● **Selected text**
* Begin *

Apart from paying employees in arrears, there’s also something called billing in arrears.
When you bill in arrears, you bill your client or customer after you have provided them with services or goods.
To help you reduce the risks of billing in arrears, such as the risk of missing payments, or even prevent certain risks, we’ve listed some handy tips.
Tip #1: Use invoicing software to keep track of your invoices
Using invoicing software helps reduce the risks of billing in arrears because it allows you to keep track of all your invoices in one place.
As a matter of fact, the right invoicing software gives you a detailed overview of both your paid and overdue invoices.
In Clockify, for example, you can mark invoices as either Sent or Unsent, and if a due date for a sent invoice passes, the invoice automatically gets Overdue status.
You can also use the Reminder email as a friendly note of the invoice that is past due time.
All of these options can simplify tracking your client’s payments and reduce the risks that sometimes come with being paid in arrears.
💡 Clockify Pro Tip
You did your part of the deal and finished the project within the deadline, but your client hasn’t paid you yet? If you want to learn how you can ask for payment professionally and what email templates you can use for that, check out our blog post below:
Tip #2: Conduct credit checks on potential clients
To avoid dealing with unreliable clients, you can conduct credit checks on them to evaluate whether they can pay consistently on time.
An employer can check someone’s credit history by looking at their credit report — credit reports list your:
- Bill payment history,
- Loans,
- Current debt, and
- Other financial information.
This way, you reduce the possibility of receiving late or missing payments and putting your business finances at risk.

* End *

● **Dataset section**
* Begin *

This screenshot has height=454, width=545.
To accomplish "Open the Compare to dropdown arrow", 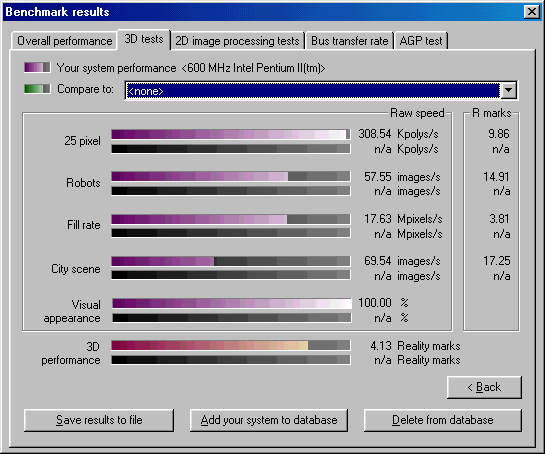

* End *

● **Given instruction**
From the text on billing in arrears, quote word for word the part that starts with "You can also" and runs through "paid in arrears.".

● **Written response**
You can also use the Reminder email as a friendly note of the invoice that is past due time.
All of these options can simplify tracking your client’s payments and reduce the risks that sometimes come with being paid in arrears.